*ITEMS*:
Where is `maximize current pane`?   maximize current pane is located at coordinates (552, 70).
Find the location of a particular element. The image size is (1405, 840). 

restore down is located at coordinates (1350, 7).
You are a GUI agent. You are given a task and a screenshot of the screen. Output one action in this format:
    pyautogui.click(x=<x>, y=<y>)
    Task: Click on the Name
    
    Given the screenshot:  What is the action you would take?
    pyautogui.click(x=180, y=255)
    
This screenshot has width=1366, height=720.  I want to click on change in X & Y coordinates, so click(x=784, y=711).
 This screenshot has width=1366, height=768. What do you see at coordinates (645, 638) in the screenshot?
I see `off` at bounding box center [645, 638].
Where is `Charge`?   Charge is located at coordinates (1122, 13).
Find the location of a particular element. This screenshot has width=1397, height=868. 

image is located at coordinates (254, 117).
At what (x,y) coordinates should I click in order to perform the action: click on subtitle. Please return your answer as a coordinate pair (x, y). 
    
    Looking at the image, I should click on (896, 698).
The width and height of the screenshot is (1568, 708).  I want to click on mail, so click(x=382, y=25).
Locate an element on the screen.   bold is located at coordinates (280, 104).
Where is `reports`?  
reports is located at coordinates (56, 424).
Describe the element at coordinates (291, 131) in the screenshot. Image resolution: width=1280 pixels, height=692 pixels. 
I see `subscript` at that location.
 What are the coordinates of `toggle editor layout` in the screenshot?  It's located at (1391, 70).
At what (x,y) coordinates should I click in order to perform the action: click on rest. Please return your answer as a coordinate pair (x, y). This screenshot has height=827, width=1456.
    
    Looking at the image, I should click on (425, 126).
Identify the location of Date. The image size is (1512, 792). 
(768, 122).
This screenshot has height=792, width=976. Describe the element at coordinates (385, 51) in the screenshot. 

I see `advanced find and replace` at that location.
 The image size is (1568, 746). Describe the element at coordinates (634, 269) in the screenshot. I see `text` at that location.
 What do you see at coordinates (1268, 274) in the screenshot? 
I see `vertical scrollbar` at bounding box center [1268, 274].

*WHAT IS REQUIRED*:
Pick out every line in the records above that contains the word "answer" and copy each of those lines.

*SOLUTION TO THE PROBLEM*:
At what (x,y) coordinates should I click in order to perform the action: click on subtitle. Please return your answer as a coordinate pair (x, y). 
At what (x,y) coordinates should I click in order to perform the action: click on rest. Please return your answer as a coordinate pair (x, y). This screenshot has height=827, width=1456.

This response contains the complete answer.